Shafiullah Kahn, a trainee journalist with The News in Peshawar died on 17 June as a consequence of extensive burns caused by a series of blasts, on which the journalist was reporting.
On 11 June, two smaller blasts, one at a restaurant near a market in Peshawar and the other in a building adjacent to it, drew people to the site, including journalists. Another, more powerful suicide blast then rocked the market, killing at least 40 people, and wounding over 100, according to local news reports.
Journalist Asfandyar Abid Naveed, a reporter with Akhbar-e-Khyber, was killed in the blasts. Trainee journalist Shafiullah Kahn received multiple wounds and extensive burns and was treated at the local hospital. He remained unconscious until he passed away on Friday.
Shafiullah Kahn is the fourth journalist killed in Pakistan because of his job since the beginning of 2011. In 2010, IPI counted 16 journalists killed in Pakistan, either deliberately targeted because of their reports or caught in the crossfire while covering dangerous assignments.
In a separate incident on 19 June, Waqar Kiani, a Pakistan-based journalist with the British daily The Guardian, was assaulted by men in police uniforms five days after he published an account of abduction and torture by suspected Pakistani intelligence agents, the newspaper reported.
On Saturday night, uniformed men reportedly stopped Waqar Kiani as he drove through Islamabad and ordered him to step out of his car. When he did, four men beat him with fists, wooden batons and a rubber whip and told him “You want to be a hero? We’ll make you a hero,” Kiani told The Guardian after the attack.

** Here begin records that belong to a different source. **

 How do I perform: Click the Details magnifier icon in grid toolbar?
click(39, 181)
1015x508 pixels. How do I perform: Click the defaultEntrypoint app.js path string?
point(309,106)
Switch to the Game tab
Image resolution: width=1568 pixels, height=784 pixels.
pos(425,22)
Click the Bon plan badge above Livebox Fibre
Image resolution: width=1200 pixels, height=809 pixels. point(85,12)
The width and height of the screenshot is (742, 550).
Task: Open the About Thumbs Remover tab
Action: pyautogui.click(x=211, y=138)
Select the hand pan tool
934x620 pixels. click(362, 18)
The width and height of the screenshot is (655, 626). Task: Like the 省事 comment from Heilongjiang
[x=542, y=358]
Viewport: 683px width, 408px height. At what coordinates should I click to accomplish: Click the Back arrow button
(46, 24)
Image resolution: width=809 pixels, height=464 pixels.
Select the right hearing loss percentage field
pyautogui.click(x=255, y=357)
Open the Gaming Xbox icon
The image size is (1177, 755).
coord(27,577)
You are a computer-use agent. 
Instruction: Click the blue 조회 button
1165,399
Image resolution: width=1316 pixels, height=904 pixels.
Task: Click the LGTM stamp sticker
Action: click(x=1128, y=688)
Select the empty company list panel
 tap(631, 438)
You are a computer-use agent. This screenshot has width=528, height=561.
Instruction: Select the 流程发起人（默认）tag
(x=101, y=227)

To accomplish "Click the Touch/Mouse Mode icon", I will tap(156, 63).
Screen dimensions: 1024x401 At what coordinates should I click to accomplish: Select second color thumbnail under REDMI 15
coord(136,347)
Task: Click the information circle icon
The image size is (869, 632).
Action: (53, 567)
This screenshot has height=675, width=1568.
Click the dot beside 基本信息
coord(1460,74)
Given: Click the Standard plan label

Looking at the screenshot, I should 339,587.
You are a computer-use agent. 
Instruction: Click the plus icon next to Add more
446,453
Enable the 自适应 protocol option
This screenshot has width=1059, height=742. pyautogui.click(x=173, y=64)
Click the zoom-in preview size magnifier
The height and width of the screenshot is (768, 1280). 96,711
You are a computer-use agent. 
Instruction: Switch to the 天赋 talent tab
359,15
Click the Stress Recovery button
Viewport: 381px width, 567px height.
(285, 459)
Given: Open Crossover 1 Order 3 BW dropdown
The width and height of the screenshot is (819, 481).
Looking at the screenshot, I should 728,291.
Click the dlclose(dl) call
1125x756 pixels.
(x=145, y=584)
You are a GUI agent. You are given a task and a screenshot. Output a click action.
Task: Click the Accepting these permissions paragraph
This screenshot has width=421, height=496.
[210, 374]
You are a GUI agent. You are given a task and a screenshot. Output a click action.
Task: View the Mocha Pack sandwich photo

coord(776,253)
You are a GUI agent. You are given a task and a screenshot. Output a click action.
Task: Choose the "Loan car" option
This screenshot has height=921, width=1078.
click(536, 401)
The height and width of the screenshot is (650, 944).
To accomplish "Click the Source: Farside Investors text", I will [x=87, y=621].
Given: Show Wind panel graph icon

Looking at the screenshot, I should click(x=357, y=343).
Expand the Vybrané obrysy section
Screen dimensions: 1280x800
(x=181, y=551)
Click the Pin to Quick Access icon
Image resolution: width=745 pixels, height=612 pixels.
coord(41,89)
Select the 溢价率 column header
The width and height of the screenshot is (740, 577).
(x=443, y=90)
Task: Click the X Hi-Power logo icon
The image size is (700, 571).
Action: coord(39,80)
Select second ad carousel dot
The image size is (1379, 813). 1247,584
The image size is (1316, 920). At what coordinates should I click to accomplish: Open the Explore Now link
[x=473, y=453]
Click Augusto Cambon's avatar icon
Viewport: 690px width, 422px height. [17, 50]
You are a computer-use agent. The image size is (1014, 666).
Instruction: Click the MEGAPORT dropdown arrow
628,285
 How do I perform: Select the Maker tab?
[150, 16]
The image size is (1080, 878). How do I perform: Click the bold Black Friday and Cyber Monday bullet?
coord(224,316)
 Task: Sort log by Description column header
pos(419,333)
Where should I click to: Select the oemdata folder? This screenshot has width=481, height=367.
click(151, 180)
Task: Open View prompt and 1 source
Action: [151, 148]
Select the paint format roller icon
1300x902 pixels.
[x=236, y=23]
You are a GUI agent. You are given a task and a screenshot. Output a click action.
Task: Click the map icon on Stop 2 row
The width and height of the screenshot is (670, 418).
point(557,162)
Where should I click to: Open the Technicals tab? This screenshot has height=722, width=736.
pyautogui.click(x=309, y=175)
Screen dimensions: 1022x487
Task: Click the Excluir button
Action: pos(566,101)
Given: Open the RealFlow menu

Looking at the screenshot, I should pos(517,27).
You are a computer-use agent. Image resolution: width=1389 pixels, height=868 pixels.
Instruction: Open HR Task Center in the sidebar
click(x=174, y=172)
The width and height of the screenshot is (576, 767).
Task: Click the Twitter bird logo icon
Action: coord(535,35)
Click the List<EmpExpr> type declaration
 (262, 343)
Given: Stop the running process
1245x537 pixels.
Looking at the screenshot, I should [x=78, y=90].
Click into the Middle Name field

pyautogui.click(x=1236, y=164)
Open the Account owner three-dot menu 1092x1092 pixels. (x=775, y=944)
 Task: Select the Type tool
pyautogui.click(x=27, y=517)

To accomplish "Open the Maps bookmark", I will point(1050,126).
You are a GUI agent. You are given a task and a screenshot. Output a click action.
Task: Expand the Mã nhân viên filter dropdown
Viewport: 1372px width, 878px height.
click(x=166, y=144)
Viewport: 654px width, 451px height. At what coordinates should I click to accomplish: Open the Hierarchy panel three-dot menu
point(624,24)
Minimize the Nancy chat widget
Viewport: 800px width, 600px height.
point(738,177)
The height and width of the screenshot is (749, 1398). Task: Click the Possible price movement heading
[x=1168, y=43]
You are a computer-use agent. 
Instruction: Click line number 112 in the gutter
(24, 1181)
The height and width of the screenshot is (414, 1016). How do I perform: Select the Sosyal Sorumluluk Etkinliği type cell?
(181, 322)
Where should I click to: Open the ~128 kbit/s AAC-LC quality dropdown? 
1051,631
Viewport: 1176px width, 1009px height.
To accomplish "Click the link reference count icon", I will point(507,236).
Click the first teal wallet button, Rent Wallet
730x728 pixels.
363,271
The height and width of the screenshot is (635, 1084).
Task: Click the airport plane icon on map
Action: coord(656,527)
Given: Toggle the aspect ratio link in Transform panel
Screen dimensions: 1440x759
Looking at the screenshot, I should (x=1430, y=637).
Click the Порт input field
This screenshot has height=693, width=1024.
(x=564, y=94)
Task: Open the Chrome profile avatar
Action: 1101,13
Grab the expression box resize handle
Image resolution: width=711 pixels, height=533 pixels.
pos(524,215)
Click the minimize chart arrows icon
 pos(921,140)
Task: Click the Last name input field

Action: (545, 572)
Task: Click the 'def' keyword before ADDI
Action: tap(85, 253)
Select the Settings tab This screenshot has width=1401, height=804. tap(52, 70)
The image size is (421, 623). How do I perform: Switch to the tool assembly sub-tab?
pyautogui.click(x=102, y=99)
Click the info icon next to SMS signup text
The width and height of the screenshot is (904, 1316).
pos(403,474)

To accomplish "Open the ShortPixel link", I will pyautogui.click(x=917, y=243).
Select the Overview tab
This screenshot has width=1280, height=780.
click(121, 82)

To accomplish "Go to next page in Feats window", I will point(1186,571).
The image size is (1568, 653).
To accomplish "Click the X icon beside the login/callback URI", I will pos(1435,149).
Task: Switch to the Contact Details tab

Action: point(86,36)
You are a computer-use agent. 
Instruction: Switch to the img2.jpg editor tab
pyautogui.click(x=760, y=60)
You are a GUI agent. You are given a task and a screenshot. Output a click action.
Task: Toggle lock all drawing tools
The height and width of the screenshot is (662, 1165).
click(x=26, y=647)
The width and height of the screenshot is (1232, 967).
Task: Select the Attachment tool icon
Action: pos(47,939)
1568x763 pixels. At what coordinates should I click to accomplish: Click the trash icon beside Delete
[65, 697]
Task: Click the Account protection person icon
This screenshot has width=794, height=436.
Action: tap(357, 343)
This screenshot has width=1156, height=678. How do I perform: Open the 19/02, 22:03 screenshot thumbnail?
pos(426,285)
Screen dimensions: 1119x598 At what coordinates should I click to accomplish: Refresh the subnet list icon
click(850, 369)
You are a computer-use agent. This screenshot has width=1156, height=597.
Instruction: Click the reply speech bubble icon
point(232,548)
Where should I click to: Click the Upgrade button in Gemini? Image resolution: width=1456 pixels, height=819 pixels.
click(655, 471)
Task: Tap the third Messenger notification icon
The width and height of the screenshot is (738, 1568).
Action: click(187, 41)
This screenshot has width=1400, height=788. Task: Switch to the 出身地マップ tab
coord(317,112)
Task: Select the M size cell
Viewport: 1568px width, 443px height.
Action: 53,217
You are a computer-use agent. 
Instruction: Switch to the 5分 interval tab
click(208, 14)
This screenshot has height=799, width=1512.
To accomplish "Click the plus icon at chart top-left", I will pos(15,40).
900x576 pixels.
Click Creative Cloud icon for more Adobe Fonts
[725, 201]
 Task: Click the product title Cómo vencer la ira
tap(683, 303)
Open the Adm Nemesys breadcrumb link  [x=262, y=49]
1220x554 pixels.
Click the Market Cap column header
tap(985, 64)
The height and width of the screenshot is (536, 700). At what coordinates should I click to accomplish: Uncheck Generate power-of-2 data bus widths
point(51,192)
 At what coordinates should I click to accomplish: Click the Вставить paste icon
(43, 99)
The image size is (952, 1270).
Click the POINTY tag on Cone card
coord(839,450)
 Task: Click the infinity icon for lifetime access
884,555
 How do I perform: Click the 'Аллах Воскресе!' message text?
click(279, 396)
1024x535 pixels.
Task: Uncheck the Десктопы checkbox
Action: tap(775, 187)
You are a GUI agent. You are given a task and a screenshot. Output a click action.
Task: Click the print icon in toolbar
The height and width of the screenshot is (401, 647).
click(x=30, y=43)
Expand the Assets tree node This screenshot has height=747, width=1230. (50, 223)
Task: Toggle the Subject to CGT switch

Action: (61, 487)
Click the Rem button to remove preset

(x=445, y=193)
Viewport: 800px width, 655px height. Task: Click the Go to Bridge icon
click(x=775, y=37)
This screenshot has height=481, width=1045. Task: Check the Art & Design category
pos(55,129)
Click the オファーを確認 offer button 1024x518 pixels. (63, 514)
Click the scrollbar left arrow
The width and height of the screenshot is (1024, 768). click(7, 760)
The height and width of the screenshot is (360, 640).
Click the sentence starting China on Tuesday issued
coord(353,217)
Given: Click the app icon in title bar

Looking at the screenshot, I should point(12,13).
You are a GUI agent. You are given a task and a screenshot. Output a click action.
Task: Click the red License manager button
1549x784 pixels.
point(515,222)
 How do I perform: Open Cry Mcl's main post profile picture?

“The frequency and brutality of attacks against journalists in Pakistan in recent months has been appalling, and it is disturbing that the authorities appear to be doing very little to stop such attacks and bring the perpetrators to justice,” said IPI Press Freedom Manager Anthony Mills. “Ensuring the safety of journalists who report on issue of public interest must be a top priority for the Pakistani government.”